#2 Classification: ResNet50 on CIFAR100

This page introduces how Nota could compress and optimize the ResNet50 model with NetsPresso Model Compressor and Nota’s unique search algorithm.


Let's briefly explain the input model and training details used in the example.

1) Model & Training Code

  • Data: CIFAR100
  • Model: ResNet50 (TensorFlow)

Model and training code are in the [NetsPresso Model Compressor ModelZoo] (https://github.com/Nota-NetsPresso/NetsPresso-CompressionToolkit-ModelZoo/tree/main/models/tensorflow).
Training code is required to fine-tune the model after compression.

2) Train Config

The following table describes the configurations for training:

NormalizationMean: [0.4914, 0.4822, 0.4465] SD: [0.2023, 0.1994, 0.2010]
Data augmentationRandomCrop(32, padding=4), RandomHorizontalFlip
Learning Rate0.1
OptimizerSGD (momentum: 0.9)
Batch size128
LR SchedulerReduceLROnPlateau

Simple Compression


Stage 1: Pruning

First, we adopted a Pruning.

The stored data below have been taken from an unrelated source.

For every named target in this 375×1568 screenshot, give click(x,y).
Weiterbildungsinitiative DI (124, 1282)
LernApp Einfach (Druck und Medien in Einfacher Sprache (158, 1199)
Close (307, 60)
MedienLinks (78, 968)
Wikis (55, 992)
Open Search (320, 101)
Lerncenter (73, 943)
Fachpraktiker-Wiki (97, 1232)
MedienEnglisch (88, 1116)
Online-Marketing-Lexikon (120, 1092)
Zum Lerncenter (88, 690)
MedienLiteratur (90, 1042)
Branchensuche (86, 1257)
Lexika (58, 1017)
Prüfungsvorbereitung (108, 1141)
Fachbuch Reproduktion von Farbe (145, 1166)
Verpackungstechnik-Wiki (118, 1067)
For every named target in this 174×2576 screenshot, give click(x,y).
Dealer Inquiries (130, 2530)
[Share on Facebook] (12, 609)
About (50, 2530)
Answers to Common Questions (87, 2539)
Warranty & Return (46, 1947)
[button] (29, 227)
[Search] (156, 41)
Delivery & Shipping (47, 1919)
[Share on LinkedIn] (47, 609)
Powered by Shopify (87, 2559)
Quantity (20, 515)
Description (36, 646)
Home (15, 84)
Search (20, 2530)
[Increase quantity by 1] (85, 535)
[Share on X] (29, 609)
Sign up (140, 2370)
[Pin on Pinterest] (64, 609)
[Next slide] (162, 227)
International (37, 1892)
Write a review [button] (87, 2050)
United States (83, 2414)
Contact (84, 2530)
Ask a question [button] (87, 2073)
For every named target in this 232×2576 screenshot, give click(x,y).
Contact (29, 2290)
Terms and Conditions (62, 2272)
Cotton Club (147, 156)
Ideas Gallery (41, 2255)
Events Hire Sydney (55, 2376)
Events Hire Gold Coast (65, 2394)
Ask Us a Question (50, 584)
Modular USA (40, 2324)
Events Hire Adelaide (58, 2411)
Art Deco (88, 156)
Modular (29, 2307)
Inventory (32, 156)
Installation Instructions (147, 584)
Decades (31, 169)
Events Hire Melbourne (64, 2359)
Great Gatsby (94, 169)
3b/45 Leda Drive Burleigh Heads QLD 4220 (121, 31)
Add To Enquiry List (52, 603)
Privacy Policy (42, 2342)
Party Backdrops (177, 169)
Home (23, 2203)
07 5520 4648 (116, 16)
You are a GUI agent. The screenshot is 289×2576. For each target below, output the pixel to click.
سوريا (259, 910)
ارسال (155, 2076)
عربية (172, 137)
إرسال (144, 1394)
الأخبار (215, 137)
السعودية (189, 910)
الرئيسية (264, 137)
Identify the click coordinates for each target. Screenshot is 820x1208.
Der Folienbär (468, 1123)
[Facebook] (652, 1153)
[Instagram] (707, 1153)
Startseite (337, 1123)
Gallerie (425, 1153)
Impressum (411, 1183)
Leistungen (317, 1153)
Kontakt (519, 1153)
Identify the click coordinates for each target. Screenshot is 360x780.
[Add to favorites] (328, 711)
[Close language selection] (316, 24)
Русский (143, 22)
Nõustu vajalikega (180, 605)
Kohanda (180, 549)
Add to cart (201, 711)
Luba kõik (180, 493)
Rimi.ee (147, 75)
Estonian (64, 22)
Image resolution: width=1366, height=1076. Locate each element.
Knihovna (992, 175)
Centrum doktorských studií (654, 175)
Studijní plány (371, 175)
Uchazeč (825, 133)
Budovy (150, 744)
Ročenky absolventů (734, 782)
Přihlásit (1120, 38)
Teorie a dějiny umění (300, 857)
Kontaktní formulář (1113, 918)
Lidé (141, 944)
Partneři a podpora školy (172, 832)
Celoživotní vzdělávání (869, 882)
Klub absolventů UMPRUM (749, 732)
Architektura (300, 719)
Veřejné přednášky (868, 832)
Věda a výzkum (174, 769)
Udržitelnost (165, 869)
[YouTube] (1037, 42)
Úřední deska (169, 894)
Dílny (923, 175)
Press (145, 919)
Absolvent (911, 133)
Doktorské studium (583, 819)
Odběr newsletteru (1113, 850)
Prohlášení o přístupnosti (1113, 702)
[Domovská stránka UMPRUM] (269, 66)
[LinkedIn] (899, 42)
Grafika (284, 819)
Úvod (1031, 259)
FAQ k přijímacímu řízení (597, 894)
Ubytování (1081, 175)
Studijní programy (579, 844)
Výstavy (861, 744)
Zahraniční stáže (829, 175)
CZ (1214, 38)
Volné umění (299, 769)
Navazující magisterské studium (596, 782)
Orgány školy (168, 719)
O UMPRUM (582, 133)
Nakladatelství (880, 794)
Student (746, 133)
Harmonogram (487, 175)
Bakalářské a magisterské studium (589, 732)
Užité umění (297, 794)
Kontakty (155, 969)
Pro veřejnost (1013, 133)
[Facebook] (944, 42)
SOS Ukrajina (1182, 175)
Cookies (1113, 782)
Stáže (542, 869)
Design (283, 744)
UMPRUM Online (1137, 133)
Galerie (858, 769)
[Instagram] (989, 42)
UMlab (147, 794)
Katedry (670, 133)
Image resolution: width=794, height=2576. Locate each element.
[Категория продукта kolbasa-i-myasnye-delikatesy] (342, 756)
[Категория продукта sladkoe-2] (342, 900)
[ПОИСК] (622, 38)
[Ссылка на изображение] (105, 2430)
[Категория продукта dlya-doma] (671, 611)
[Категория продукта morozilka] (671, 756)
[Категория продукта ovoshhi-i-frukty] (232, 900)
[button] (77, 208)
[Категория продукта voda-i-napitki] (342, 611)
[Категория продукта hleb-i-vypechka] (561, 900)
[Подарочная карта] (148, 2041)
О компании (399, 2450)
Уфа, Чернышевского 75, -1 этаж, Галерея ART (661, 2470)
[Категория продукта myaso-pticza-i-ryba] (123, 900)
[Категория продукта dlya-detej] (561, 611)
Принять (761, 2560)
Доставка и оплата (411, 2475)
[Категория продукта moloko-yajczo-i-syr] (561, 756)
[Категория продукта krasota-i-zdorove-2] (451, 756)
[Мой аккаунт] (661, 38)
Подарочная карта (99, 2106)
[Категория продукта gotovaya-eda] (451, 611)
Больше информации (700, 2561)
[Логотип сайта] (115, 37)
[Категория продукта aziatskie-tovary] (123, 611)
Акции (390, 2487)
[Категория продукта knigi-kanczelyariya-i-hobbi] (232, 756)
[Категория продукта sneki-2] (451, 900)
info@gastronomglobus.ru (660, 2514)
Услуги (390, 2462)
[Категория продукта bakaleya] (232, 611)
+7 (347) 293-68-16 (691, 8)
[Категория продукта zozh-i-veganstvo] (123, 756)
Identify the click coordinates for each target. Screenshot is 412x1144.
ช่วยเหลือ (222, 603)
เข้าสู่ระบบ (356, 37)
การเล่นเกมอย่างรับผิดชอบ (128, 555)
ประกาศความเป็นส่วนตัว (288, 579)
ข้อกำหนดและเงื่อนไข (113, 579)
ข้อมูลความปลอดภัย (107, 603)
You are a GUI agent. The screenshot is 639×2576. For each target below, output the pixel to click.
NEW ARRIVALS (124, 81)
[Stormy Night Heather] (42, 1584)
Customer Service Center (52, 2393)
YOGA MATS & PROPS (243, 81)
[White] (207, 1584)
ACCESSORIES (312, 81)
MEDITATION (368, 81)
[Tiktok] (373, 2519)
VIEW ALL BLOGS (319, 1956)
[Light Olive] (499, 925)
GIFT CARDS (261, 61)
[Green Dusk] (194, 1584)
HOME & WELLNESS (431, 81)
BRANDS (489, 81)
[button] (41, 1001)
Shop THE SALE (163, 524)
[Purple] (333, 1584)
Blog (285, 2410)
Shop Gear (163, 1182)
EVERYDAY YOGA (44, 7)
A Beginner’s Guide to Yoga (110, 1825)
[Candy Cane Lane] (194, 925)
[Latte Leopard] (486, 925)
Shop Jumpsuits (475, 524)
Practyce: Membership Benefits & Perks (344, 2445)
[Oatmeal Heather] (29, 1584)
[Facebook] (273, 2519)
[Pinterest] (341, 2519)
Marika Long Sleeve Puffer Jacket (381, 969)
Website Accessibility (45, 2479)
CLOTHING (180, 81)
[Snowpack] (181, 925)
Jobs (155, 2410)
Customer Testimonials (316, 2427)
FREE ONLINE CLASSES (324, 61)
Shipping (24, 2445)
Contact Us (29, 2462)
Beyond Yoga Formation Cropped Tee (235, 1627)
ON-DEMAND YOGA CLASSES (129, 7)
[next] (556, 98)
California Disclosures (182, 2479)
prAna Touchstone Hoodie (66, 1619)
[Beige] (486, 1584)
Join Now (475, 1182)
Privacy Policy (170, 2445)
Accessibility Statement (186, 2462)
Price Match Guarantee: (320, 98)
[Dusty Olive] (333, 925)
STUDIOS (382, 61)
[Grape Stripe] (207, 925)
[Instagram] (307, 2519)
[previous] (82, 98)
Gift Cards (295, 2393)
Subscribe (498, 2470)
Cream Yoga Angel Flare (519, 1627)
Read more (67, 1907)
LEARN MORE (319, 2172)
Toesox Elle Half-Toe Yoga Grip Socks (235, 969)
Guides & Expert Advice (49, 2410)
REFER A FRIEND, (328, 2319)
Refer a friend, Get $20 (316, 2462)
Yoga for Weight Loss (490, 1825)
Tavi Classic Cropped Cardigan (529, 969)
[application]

The aim of Pruning is to reduce the computational resources and accelerate the model by removing less important and redundant filters.

Please refer to the attached document if you would like to learn more about pruning.

Since there is a huge variation in layers' significance, the performance of a model may fluctuate dramatically depending on which filter is removed.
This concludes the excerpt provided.